The global slowdown is visible in Danish economic data, albeit exports remain buoyant overall.
Private consumption and house prices should support growth in the coming years, while the contribution from investment will decline.
Higher cigarette prices are set to lift inflation considerably in the coming years, but underlying price growth remains very modest.
We see Denmark as well prepared for any new crisis that might appear on the horizon, with ample ammunition to counter a crisis in the form of fiscal policy measures.
Soft landing after a six-year upswing
With GDP growth looking set to come in at around 2%, Denmark has outperformed many other European countries in 2019. While Germany has suffered setbacks in the Auto and other industries, Denmark has been buoyed particularly by the pharmaceutical industry, which has experienced phenomenal growth in recent years. Although some of the problems Germany faces appear temporary and growth seems to be recovering slightly, we nevertheless expect that Denmark will be increasingly affected by the slowdown that is unfolding elsewhere. We expect growth to shift down a gear to just under 1.5% in the coming years, which also raises the prospect of slightly higher unemployment. Should our expectations pan out, Denmark will experience a so-called soft landing in the wake of an upswing that has lasted close to six years. There are many previous examples of hard landings, with noticeable downturns in employment, etc., and there is a risk of this happening again, with that risk emanating from abroad. However, we see the risk of a serious crisis in Denmark as lower than during previous slowdowns, as the economy has so far not overheated in terms of credit growth, house prices, competitiveness or inflation. Likewise, there is also a ‘risk' of the upswing returning on the back of stronger consumption and investment growth.
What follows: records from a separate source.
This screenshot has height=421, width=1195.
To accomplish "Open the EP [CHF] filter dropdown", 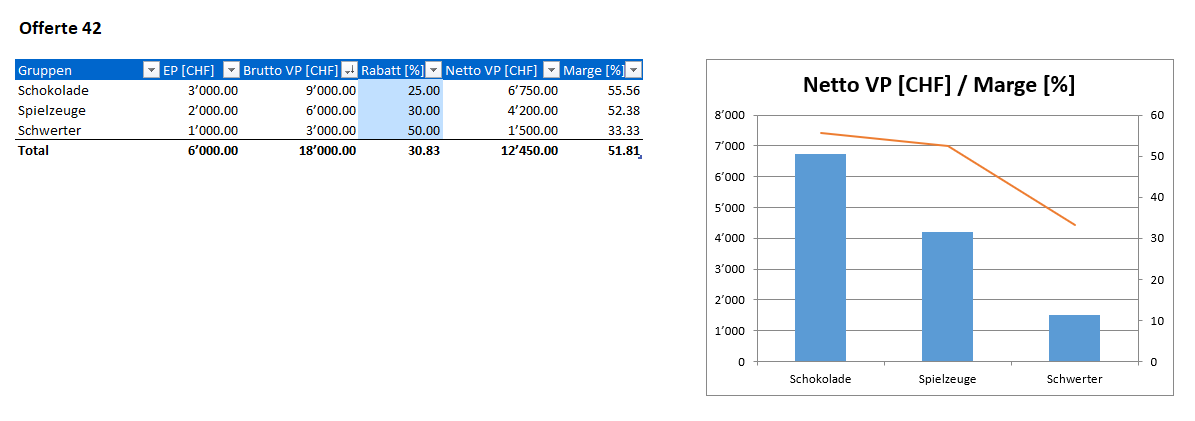I will coord(231,70).
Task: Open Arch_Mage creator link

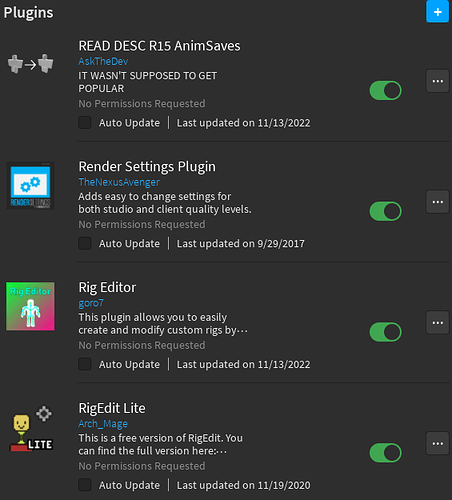Action: tap(103, 424)
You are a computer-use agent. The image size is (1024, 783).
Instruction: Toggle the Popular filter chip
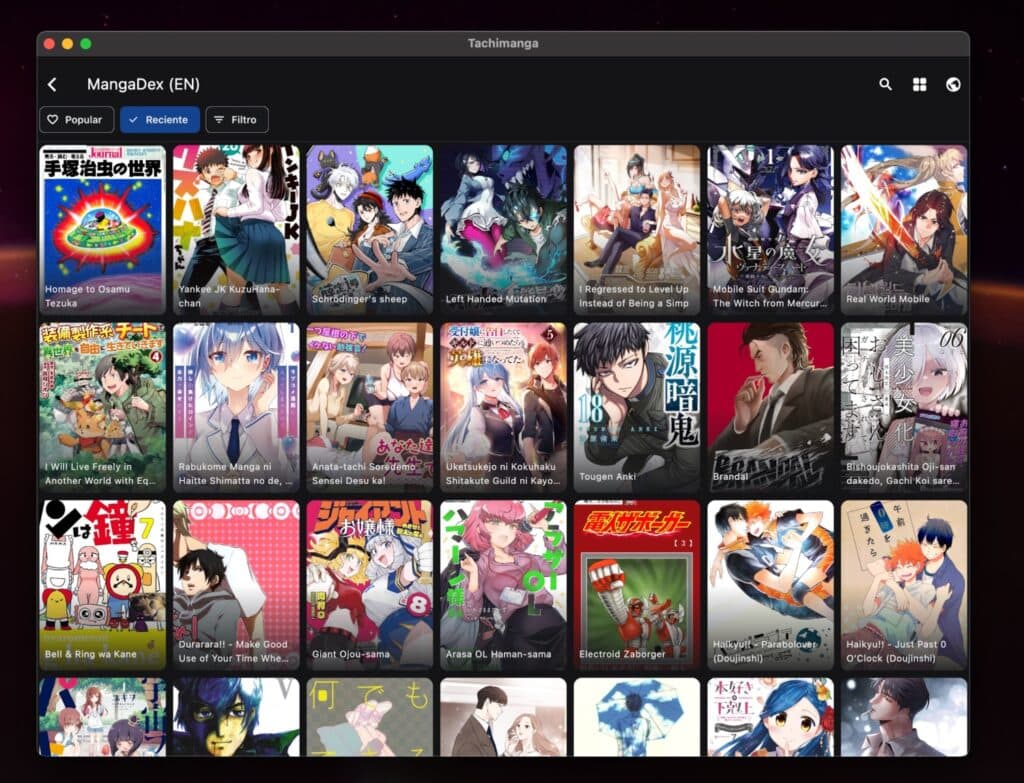point(76,119)
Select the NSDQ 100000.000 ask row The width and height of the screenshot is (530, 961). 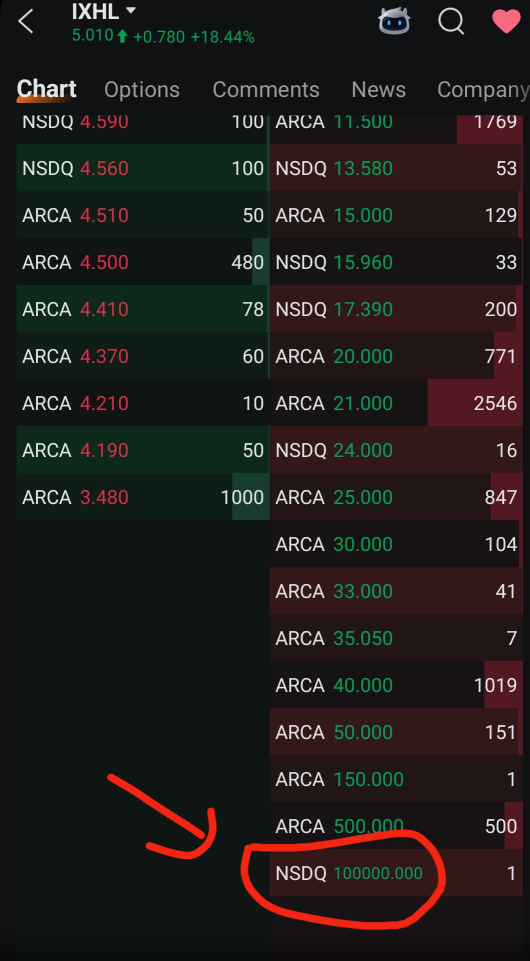pos(396,873)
We have yet again seen a major upward revision to the Danish GDP figures; this time with the 2018 figure revised 1.5% higher, meaning that year had the second highest growth rate since 2006. Once again, the activities of Danish companies abroad were underestimated, this time especially construction, which was probably linked to the erection of wind turbines. More of these types of upward revisions are likely in the future, even though Statistics Denmark is working to improve its data collection. For now, though, we have not incorporated any expectations of revisions into our forecast, but instead have used Statistics Denmark's figures as they currently stand, including the growth figures for the first three quarters of 2019. As the revisions are often linked to companies' activities abroad, they typically do not have any great impact on the view of Denmark's domestic economy.